Watch Out for Processed Cheese Products
Plain cheese is naturally very low in carbohydrates, but processed cheese products can be a different story. Cheese dips, cheese spreads, and some pre-sliced “cheese food” products often contain added starches, sugars, and thickening agents that increase the carbohydrate count. Common additives in these products include modified starches, pectin, guar gum, and xanthan gum.
A cluster of these additives, found in foods like cheese dips and creamy dairy desserts, has been linked to higher rates of type 2 diabetes in research on ultraprocessed foods. The cheese itself isn’t the problem; the industrial ingredients packed around it are. If keeping blood sugar stable matters to you, stick with whole, minimally processed cheese and check the nutrition label on anything that comes in a jar, can, or squeeze bottle.
Cheese and Type 2 Diabetes Risk
Beyond its negligible effect on blood sugar in the short term, cheese consumption appears to have a protective relationship with type 2 diabetes over time. A large dose-response meta-analysis found that eating about 30 grams of cheese per day (roughly one ounce, or a thumb-sized portion) was associated with a 20% lower risk of developing type 2 diabetes. Another meta-analysis found that 50 grams daily reduced incidence by 8%.
This isn’t just an observational quirk. A Mendelian randomization study, which uses genetic data to test for causal relationships, found that higher cheese intake was significantly associated with lower odds of type 2 diabetes, with risk reductions between 42% and 50% per standard deviation increase in cheese consumption. That’s a strong signal from a study design specifically built to minimize the confounding factors that plague dietary research.

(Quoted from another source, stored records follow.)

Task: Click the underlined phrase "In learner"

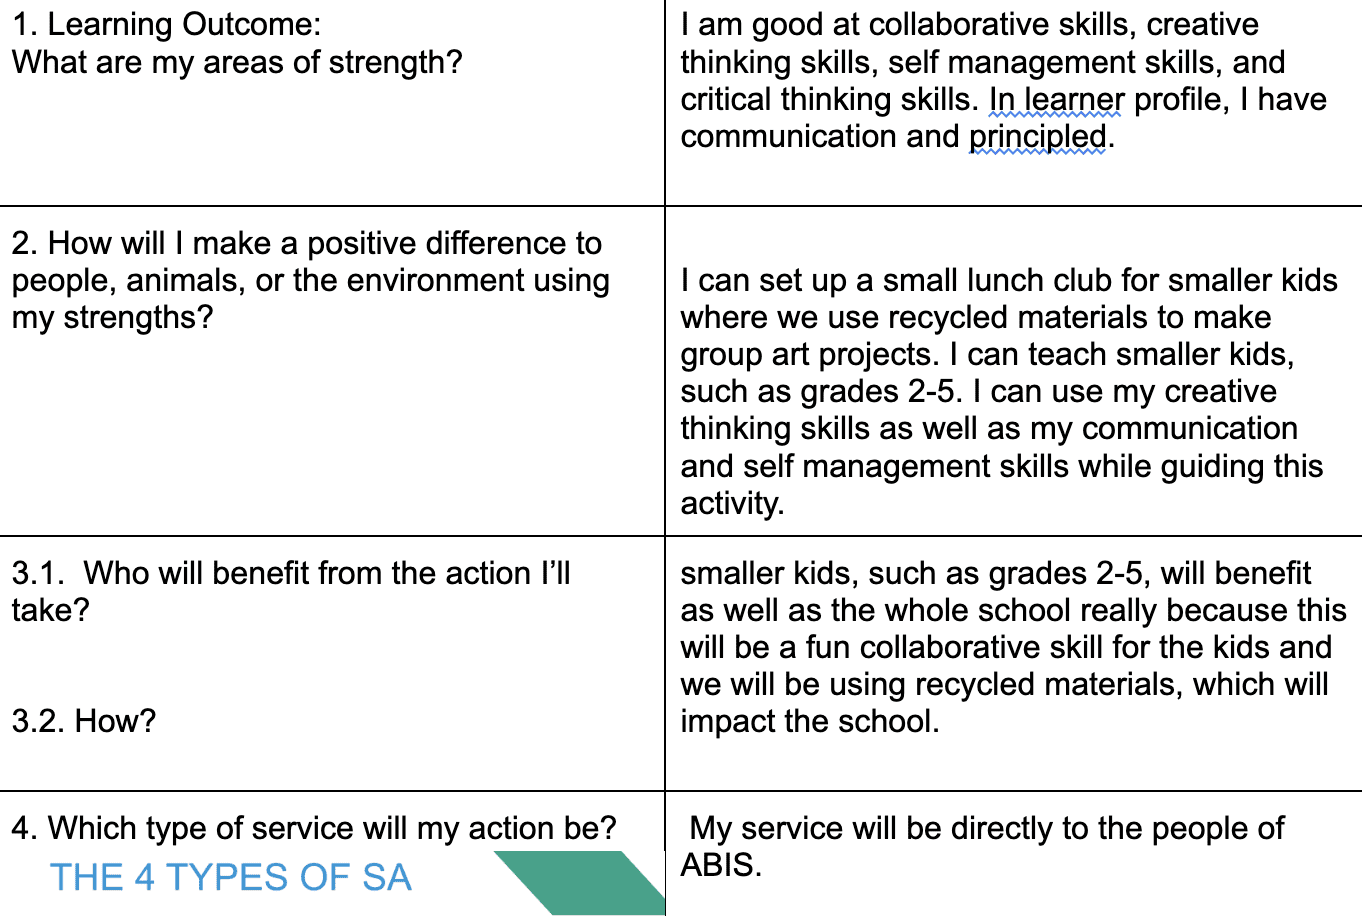Action: pyautogui.click(x=1057, y=100)
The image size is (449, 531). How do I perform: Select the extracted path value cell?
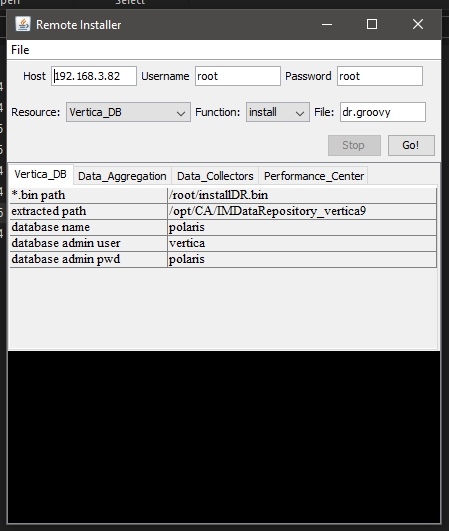pos(302,211)
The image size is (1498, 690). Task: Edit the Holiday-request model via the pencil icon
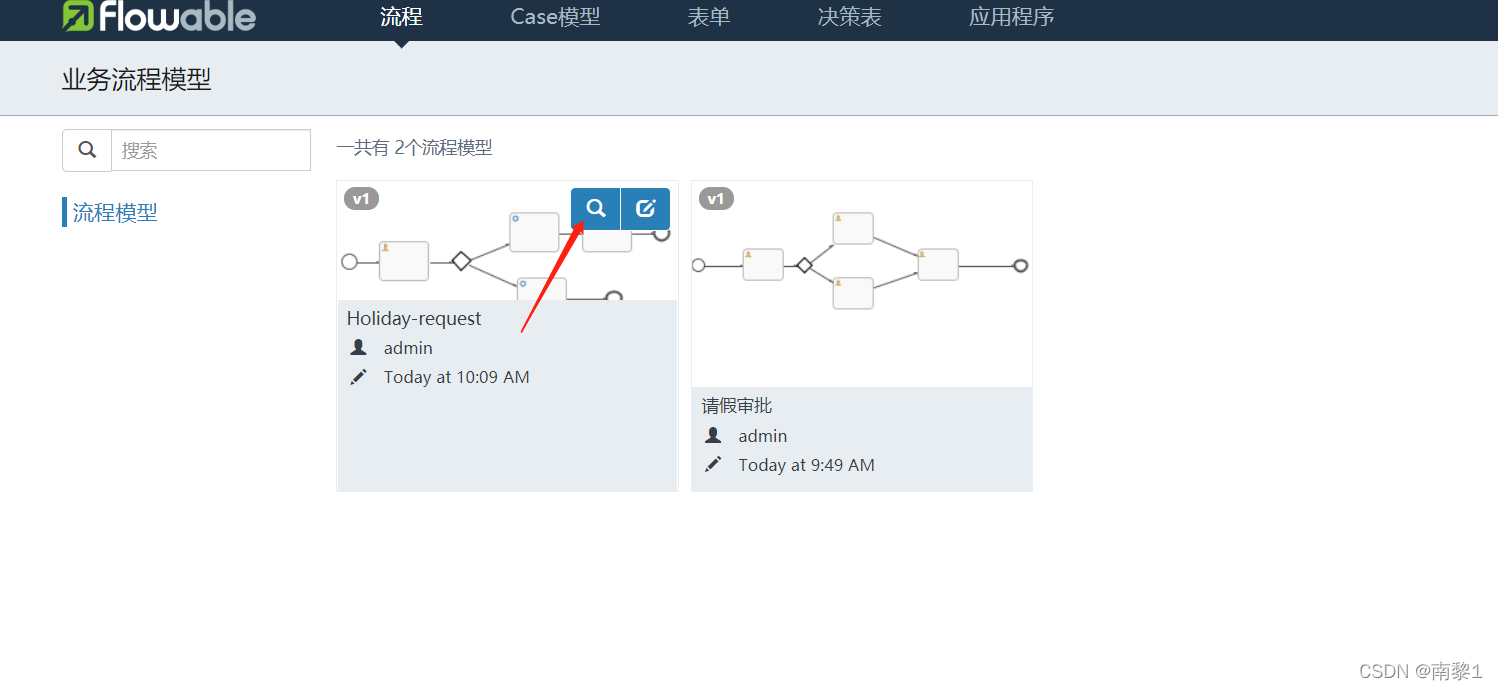(x=645, y=208)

The mechanism likely involves cheese’s effect on insulin sensitivity. Animal studies have tested both regular-fat and low-fat cheese in insulin-resistant subjects and found that both versions improved the body’s ability to regulate blood sugar, with no difference between the two fat levels. This challenges the long-standing dietary advice to always choose low-fat cheese. The saturated fat in regular cheese didn’t worsen glucose control, and the cheese itself appeared to have a beneficial metabolic effect regardless of fat content.
Pairing Cheese With Higher-GI Foods
Because cheese is high in fat and protein with virtually no carbohydrate, it can help blunt the blood sugar impact of foods you eat it with. Fat and protein both slow stomach emptying, which means glucose from carbohydrate-rich foods enters your bloodstream more gradually. Adding cheese to a sandwich, eating it alongside crackers, or melting it over a baked potato won’t eliminate the glycemic effect of those foods, but it will typically soften the spike compared to eating them alone.
A practical portion is about one ounce, roughly the size of your thumb from tip to base. That’s enough to add meaningful fat and protein to a meal without overdoing calories. For the lowest possible blood sugar impact, aged hard cheeses like cheddar, parmesan, and Swiss are your best options, since they contain the least residual lactose and tend to have the highest protein density per ounce.